We’d moved beyond the bridge, and he held out his hand to assist me over the fallen tree. After a brief hesitation, I accepted it. I liked Roger very much. I could certainly do far worse than encourage a closer relationship with him. But not yet. For now, I had to concentrate on the tasks at hand.

First came Ellen and her graduation, and meanwhile my home would be under construction. I didn’t need to be distracted by other decisions. I wanted my house built. After Ellen was safely off at college, I could consider me.

Roger and I had walked up the slope, and here was the cemetery enclosed in its walls. The stacked stones were mostly intact and about thigh high, but with no gate and no opening, as if reinforcing the idea of permanency.

“I should go. The shop needs my attention, especially since I’ll probably be spending time out here at the cabin as the construction progresses.”

“Which begs the question—you have Cub Creek Pottery in Mineral. Why do you want to set up a shop out here, too?”

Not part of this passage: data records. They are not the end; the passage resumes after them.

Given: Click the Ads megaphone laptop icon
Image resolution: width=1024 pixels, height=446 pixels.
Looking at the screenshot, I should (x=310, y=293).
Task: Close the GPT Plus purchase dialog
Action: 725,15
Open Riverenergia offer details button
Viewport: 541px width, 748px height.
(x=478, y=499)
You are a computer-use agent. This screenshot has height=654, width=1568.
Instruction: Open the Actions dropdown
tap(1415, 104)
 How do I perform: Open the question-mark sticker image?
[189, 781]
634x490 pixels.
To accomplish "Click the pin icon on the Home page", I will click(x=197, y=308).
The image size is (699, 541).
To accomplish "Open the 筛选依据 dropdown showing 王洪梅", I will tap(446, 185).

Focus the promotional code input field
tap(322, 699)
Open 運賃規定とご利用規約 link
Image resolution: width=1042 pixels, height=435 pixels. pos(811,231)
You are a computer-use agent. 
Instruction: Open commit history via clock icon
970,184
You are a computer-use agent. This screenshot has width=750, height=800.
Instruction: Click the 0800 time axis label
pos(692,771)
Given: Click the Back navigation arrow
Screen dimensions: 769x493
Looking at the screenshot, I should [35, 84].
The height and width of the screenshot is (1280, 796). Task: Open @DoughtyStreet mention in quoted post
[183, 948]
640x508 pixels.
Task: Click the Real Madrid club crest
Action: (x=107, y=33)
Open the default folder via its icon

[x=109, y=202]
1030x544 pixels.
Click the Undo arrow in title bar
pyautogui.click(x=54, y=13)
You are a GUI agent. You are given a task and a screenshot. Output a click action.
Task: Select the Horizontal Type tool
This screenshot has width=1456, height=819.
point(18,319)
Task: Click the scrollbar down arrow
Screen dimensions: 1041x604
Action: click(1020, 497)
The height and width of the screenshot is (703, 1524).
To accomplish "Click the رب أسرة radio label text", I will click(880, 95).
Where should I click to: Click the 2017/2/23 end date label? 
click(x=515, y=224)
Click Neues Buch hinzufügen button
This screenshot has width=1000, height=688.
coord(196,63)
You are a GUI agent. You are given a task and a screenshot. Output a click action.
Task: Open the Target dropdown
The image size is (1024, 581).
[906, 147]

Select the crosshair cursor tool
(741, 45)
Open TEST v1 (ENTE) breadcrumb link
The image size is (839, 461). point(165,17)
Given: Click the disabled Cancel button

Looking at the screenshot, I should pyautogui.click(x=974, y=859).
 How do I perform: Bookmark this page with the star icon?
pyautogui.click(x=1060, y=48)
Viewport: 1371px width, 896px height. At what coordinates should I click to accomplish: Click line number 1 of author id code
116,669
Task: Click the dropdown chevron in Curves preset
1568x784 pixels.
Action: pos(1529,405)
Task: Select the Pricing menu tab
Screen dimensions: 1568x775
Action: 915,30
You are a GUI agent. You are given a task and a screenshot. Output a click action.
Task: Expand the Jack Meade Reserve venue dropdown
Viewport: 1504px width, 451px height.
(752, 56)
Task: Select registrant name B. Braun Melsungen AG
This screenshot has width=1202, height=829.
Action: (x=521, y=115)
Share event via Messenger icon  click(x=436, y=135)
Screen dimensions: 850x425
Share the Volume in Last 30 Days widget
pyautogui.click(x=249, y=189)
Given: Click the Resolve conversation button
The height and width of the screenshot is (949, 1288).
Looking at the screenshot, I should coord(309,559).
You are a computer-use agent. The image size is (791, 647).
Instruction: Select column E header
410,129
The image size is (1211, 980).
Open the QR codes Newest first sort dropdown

I leaned against the wall, giving no appearance of wanting to go anywhere despite what I’d said. “I don’t get much traffic at the storefront. I do more business with other businesses and private purchasers. Sometimes I wonder why I bother, frankly.”

“Why? What’s the problem?”

“It’s uninspired, Roger. I’ve been making the same pottery and clay sculptures year after year. Maybe it’s the best I can do. Sometimes I wonder why anyone buys it.” I looked at my hands. There was no answer there.